Banlung

Die neue Straße nach Banlung ist erst diesen Frühling fertiggestellt worden, vorher war eine direkte Fahrt zwischen Sen Monorom und Banlung mit dem Auto gar nicht möglich. Mit dem Crossmotorrad dauerte sie zwischen 2 und 4 Tage, je nach Talent und Wetterbedingungen. Die alte Straße existiert aber noch – wer also mal ein bisschen Abenteuer sucht, wird auch glücklich. Wir sind dann doch mit dem Bus gefahren und konnten nach 3 Stunden in unserem neuen Guesthouse einchecken. Von unserer telefonischen Reservierung vom Vortag wusste man nichts, eine schöne Hütte haben wir trotzdem bekommen. Es ist eine sehr entspannte Atmosphäre hier im Guesthouse. Bezahlen? Später. Was zu trinken? Bitte aus dem Kühlschrank nehmen und Bescheid geben. Ihr wisst nicht, wie lange ihr bleibt? Kein Problem, wir blocken die Hütte. Ihr wollt einen Roller leihen? Wir hängen den Schlüssel an die Rezeption, nehmt ihn euch einfach. Ausweis? Nee, brauchen wir nicht.

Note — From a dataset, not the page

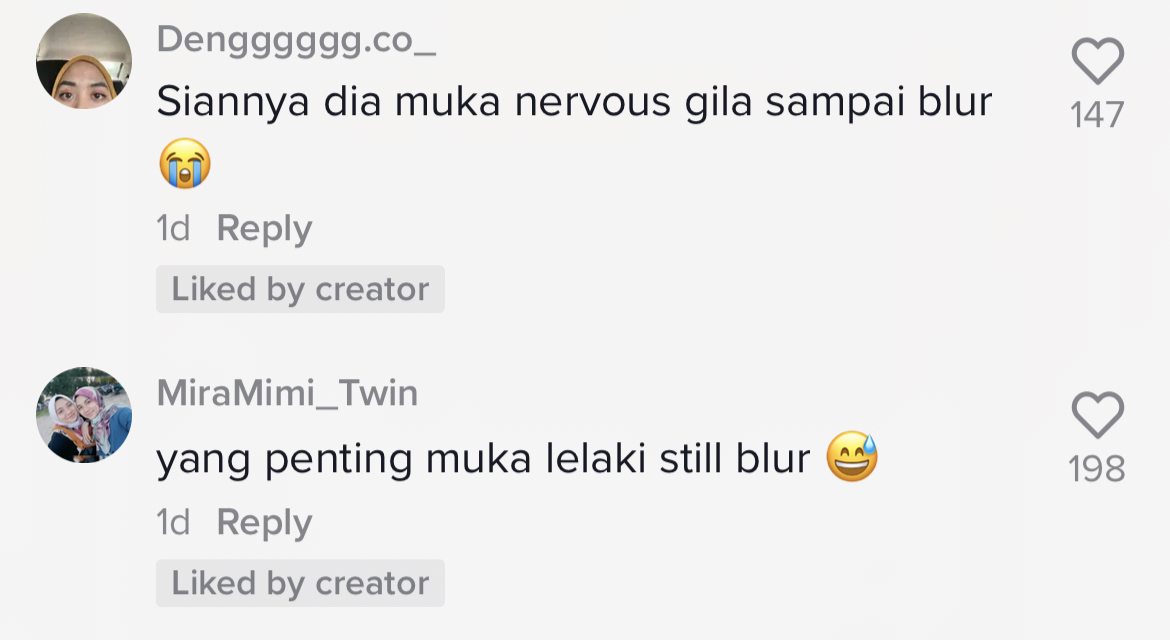The image size is (1170, 640).
Task: Click the '1d' timestamp under MiraMimi_Twin comment
Action: [173, 523]
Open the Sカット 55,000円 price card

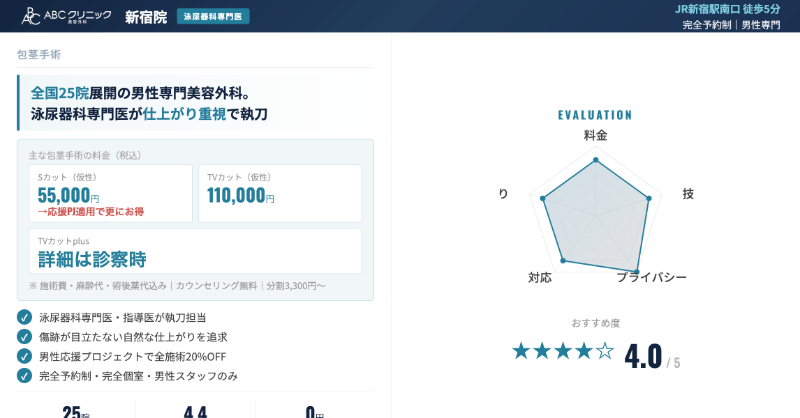(110, 192)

Am Ankunftstag haben wir nur ein bisschen entspannt und überlegt, wie es weitergehen soll. Unser Visum hatte nur noch 3 Tage Gültigkeit und die Frage war, ob wir einen Tag Puffer einplanen. Wir sind dann zu dem Schluss gekommen, dass man Puffer am besten mit Apfelmuss isst und haben uns dazu entschieden, das Visum auszureizen.

Am nächsten Tag ging es auf eine Dschungel-Tour. Miri hatte dem Tourorganisator (Mr. Smey) gesagt, dass sie sich mal wieder auspowern möchte und dies wurde wohl weitergegeben. Nachdem wir 30 Minuten per Moto über rote Sandpisten pflügten, hielten wir in einem Dorf und unser Guide wurde uns vorgestellt. Der Vorteil der Trockenzeit: Die lehmigen Straßen sind durch den Regen nicht seifig und spiegelglatt. Der Nachteil: Sie sind knochentrocken und staubig. Das Englisch des Guides war spärlich (das wussten wir aber schon vorher, er sollte uns ja nur gut durch den Dschungel bringen), aber sein Trekking-Tempo hoch. Dicht am Laufschritt ging es los Richtung Dschungel. Erst über Maniok- und Sesam-Plantagen, durch Gestrüpp und Flussläufe und dann wechselten sich Dschungelabschnitte mit gerodeten Landschaften ab. Bis dann endlich nur noch Wald um uns war. Die Wege waren verschlungen und Büsche und Sträucher kratzten an Armen und Beinen. Zwischendurch hörte man immer wieder Motorsägen heulen. Einige Khmer dringen auf ihren Motos tief in den Wald ein, fällen und zerlegen dort einzelne Bäume und schaffen diese auf den Motos wieder heraus. Laut unserem Tourorganisator ist dies kein großes Problem, da meist nur für den Eigenbedarf gefällt wird. Ein ganz anderer Schnack ist es, wenn große Unternehmen dahinterstehen, dann wird der Wald komplett hektarweise vernichtet.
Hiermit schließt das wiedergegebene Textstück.